Steve Markum, a Red Bank resident, said he remembers a neighbor bringing her son over to catch his chicken pox in 1957.

"His mother wanted him to get it over with rather than risk getting it when he was older," he said. "They brought him over to catch the measles, too."

A vaccine for the chicken pox was approved by the federal Food and Drug Administration 16 years ago.

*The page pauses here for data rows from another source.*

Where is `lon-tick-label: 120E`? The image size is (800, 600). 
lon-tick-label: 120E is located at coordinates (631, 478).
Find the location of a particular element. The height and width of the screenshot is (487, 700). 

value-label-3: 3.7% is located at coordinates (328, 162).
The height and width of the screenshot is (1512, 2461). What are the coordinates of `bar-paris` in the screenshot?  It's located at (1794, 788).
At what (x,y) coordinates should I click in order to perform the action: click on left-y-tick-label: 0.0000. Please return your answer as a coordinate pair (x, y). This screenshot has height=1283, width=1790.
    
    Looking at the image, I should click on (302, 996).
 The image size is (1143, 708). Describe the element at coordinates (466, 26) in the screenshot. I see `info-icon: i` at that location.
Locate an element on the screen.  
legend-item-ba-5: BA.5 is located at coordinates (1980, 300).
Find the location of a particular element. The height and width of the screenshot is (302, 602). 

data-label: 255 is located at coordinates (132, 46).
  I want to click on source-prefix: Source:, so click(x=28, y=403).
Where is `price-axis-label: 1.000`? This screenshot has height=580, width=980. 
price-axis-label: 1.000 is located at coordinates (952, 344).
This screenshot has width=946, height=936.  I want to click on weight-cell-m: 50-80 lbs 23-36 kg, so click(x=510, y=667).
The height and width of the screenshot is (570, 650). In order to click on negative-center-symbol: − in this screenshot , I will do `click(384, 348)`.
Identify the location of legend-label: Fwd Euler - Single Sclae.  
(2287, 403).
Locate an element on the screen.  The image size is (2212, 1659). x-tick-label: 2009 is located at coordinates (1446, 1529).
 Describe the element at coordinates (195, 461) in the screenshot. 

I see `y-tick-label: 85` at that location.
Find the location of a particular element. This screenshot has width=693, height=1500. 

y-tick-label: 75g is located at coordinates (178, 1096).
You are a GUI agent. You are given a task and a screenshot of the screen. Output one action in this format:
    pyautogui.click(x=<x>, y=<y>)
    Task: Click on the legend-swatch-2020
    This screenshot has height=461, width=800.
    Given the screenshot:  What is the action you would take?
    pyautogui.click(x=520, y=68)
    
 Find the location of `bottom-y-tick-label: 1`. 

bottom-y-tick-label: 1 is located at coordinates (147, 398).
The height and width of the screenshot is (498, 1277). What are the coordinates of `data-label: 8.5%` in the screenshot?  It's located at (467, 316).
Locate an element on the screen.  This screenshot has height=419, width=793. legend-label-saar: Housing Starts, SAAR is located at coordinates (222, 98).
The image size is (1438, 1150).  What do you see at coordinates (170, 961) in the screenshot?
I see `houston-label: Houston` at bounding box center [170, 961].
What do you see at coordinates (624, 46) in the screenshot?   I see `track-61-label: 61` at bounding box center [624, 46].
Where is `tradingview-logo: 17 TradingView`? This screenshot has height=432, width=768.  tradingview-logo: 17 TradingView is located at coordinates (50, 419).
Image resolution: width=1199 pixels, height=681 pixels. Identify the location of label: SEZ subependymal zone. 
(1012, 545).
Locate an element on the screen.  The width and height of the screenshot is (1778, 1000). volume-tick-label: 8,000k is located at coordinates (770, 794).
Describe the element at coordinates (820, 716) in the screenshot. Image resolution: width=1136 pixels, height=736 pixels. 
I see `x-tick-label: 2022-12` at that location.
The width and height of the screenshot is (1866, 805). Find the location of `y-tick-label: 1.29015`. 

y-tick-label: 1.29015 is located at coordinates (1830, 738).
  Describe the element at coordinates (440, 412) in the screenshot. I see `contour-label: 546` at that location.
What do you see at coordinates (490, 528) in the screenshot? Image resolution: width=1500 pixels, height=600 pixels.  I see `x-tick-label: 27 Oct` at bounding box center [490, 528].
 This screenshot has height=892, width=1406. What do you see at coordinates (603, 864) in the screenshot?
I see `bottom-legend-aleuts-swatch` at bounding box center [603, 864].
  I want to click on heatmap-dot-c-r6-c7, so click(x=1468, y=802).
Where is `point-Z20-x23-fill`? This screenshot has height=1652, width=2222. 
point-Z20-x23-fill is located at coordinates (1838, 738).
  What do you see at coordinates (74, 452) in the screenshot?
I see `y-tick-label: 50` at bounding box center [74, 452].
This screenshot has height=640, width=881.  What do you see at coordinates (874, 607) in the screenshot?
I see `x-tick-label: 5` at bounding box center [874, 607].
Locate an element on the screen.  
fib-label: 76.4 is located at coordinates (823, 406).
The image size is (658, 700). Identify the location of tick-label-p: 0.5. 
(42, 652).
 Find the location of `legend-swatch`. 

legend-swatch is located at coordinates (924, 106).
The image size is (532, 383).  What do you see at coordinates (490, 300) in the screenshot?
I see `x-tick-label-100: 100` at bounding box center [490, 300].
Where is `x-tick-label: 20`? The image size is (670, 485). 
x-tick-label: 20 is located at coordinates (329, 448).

A combination vaccine for measles, mumps, rubella and varicella (chicken pox) was licensed in 2005, according to the U.S. Centers for Disease Control and Prevention.

The vaccine is now required for children in Tennessee and Georgia who attend child care, school or college, but parents can file for a medical or religious exemption.

Still, parents like Lisa Dupree, of Chattanooga, disagree with doctors and public health officials and say the damage done by vaccines is a greater risk than catching a common virus like chicken pox.

Dupree, who homeschools a son and a daughter and runs a support group for moms with autistic children, will not give her children the chicken pox vaccine because she believes her son has suffered from severe vaccine-triggered side effects after being given other shots.

"He lost his speech and language skills. He had toxic diarrhea, skin rashes," she said. "My son looked like a cancer patient. To go through that is just terrible. ... Vaccines are given too early and too often."

Despite scientific evidence to the contrary, Dupree said, "The preservatives [in them] are unsafe and unproven."

Like many parents, she isn't sure if what's best from a public health perspective is what's best for the individual. She said she knows parents who have gone to chicken pox parties, but she isn't sure if she will take her 11-year-old daughter to one.

Her daughter is old enough to decide how and when she wants to catch it, she said.

Staff writer Chris Carroll contributed to this report.